=== THE PROBLEM ===
Can you quote exactly the stretch of lines from the one with "Register (1281, 23)" through the final line of the material, both ends included?

=== EXTRACTED RECORDS ===
________________________________________

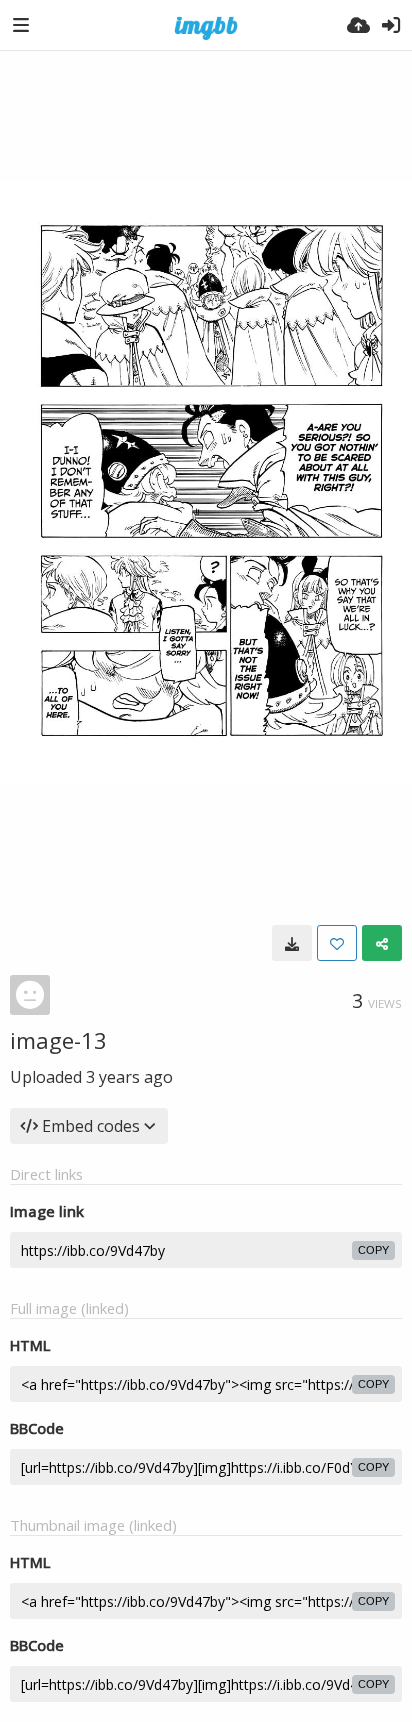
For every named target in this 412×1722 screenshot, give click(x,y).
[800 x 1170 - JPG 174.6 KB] (292, 943)
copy (373, 1250)
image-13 (58, 1040)
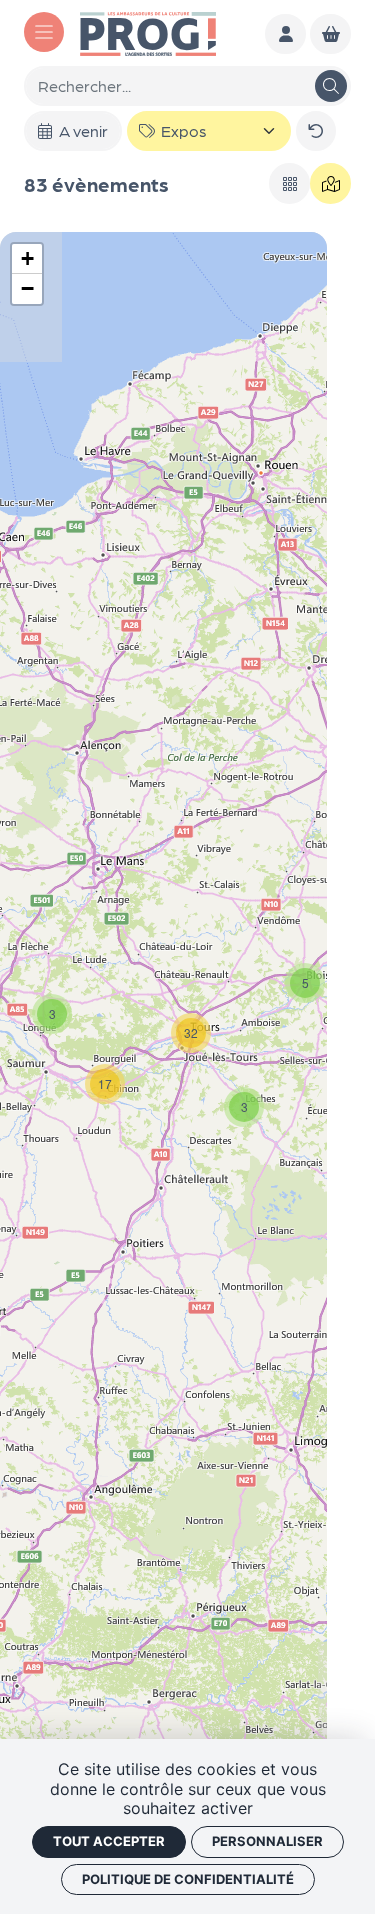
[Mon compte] (285, 34)
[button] (244, 1107)
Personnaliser (267, 1841)
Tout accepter (109, 1841)
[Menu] (44, 32)
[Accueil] (148, 31)
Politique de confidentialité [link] (188, 1879)
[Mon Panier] (330, 34)
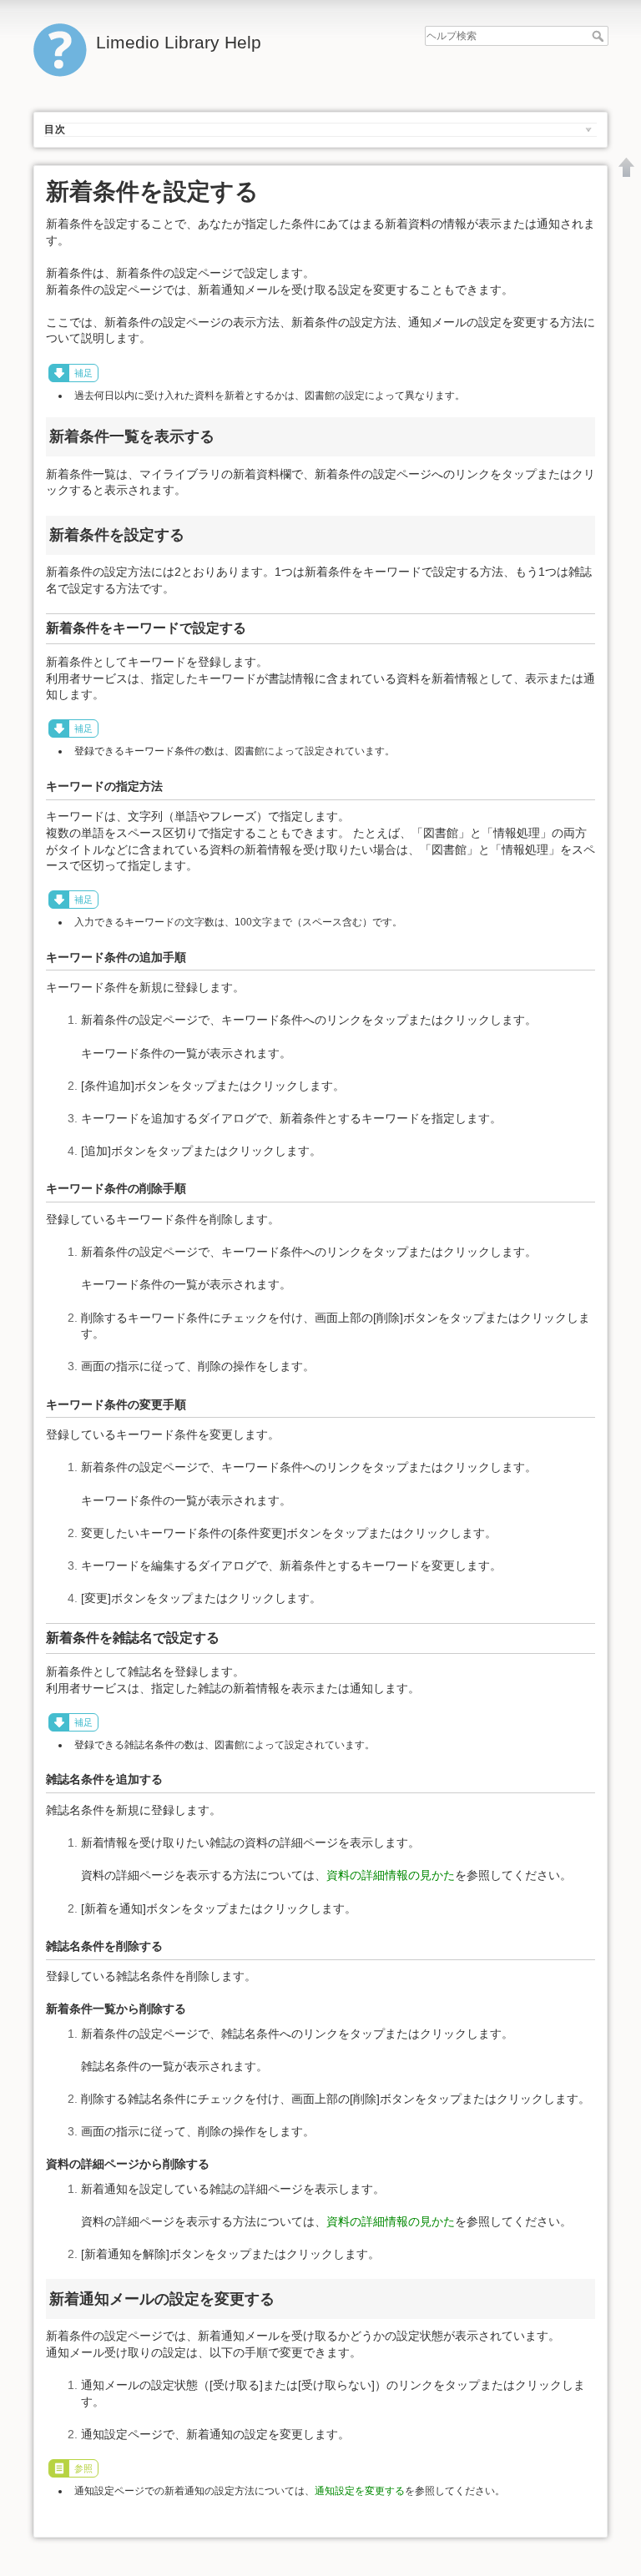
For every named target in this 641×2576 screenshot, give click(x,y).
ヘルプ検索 (600, 36)
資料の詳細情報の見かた (390, 1875)
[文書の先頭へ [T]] (626, 167)
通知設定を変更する (360, 2491)
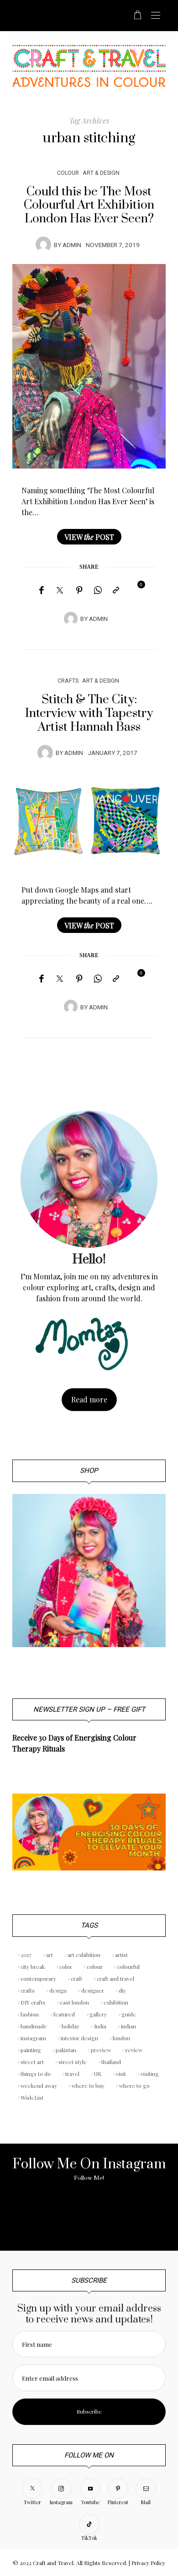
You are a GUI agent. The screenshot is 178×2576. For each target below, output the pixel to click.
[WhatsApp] (97, 590)
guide (128, 2014)
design (58, 1990)
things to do (36, 2073)
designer (92, 1990)
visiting (150, 2073)
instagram (33, 2038)
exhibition (116, 2002)
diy (122, 1990)
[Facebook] (41, 590)
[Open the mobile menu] (156, 16)
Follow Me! (89, 2178)
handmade (34, 2026)
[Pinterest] (79, 590)
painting (31, 2049)
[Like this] (134, 589)
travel (72, 2073)
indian (128, 2026)
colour (95, 1966)
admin (72, 245)
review (134, 2049)
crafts (28, 1990)
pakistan (66, 2049)
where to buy (88, 2085)
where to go (134, 2085)
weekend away (39, 2085)
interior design (79, 2038)
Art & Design (101, 172)
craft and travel (115, 1978)
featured (64, 2014)
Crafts (68, 680)
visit (121, 2073)
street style (72, 2061)
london (121, 2038)
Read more (89, 1399)
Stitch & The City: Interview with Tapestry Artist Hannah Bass (89, 713)
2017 (26, 1954)
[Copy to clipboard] (116, 590)
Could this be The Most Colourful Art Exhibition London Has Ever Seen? (89, 205)
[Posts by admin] (43, 244)
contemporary (38, 1978)
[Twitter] (60, 590)
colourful (128, 1966)
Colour (68, 172)
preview (101, 2049)
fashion (30, 2014)
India (100, 2026)
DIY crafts (33, 2002)
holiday (70, 2026)
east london (74, 2002)
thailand (111, 2061)
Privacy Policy (148, 2562)
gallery (98, 2014)
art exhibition (84, 1954)
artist (121, 1954)
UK (97, 2073)
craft (76, 1978)
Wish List (32, 2097)
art (49, 1954)
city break (33, 1966)
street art (32, 2061)
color (65, 1966)
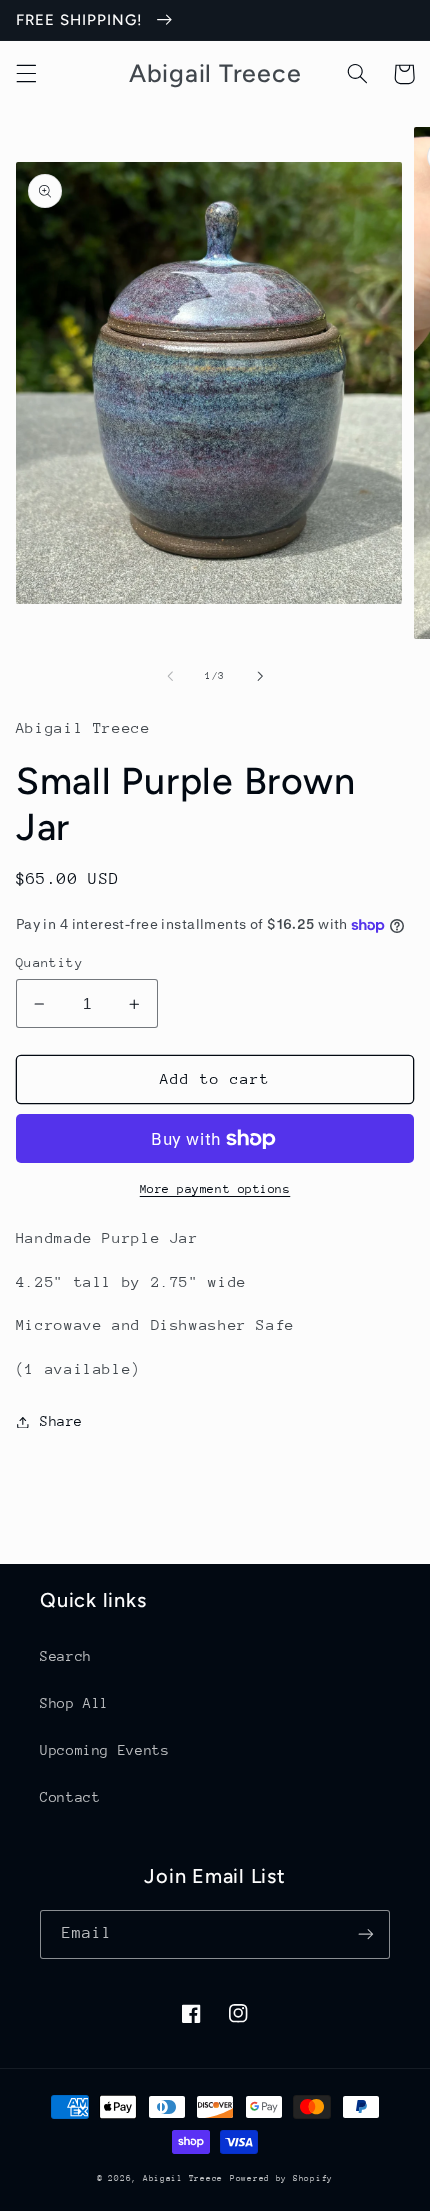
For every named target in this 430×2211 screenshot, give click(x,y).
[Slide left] (170, 676)
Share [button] (61, 1421)
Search (66, 1656)
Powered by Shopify (281, 2178)
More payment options (215, 1189)
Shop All (74, 1703)
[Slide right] (260, 676)
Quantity (49, 962)
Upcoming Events (104, 1750)
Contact (70, 1797)
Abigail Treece (183, 2178)
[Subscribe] (366, 1934)
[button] (26, 74)
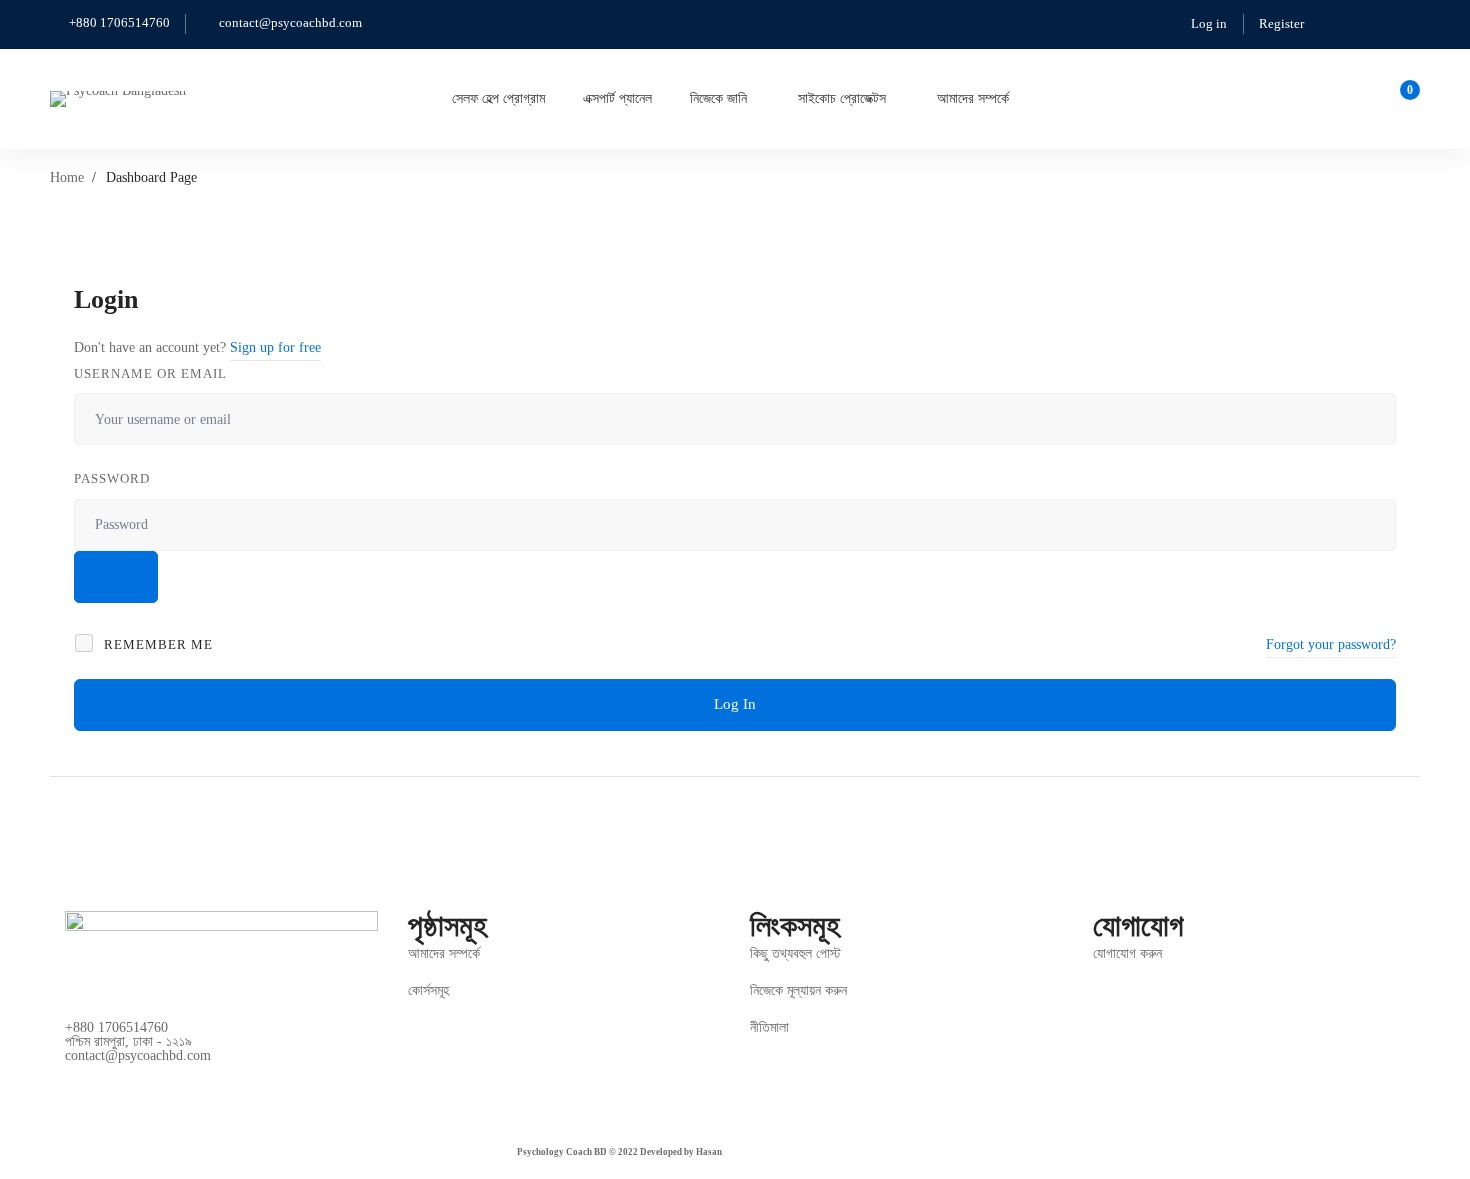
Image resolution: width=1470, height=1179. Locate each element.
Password (112, 478)
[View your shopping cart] (1403, 99)
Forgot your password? (1331, 644)
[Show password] (116, 577)
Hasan (709, 1152)
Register (1281, 23)
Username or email (150, 373)
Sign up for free (275, 347)
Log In (735, 704)
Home (67, 177)
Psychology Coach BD (562, 1152)
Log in (1209, 23)
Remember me (156, 644)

________________________________________

=== ANSWER SPACE ===
Register (1281, 23)
Username or email (150, 373)
Sign up for free (275, 347)
Log In (735, 704)
Home (67, 177)
Psychology Coach BD (562, 1152)
Log in (1209, 23)
Remember me (156, 644)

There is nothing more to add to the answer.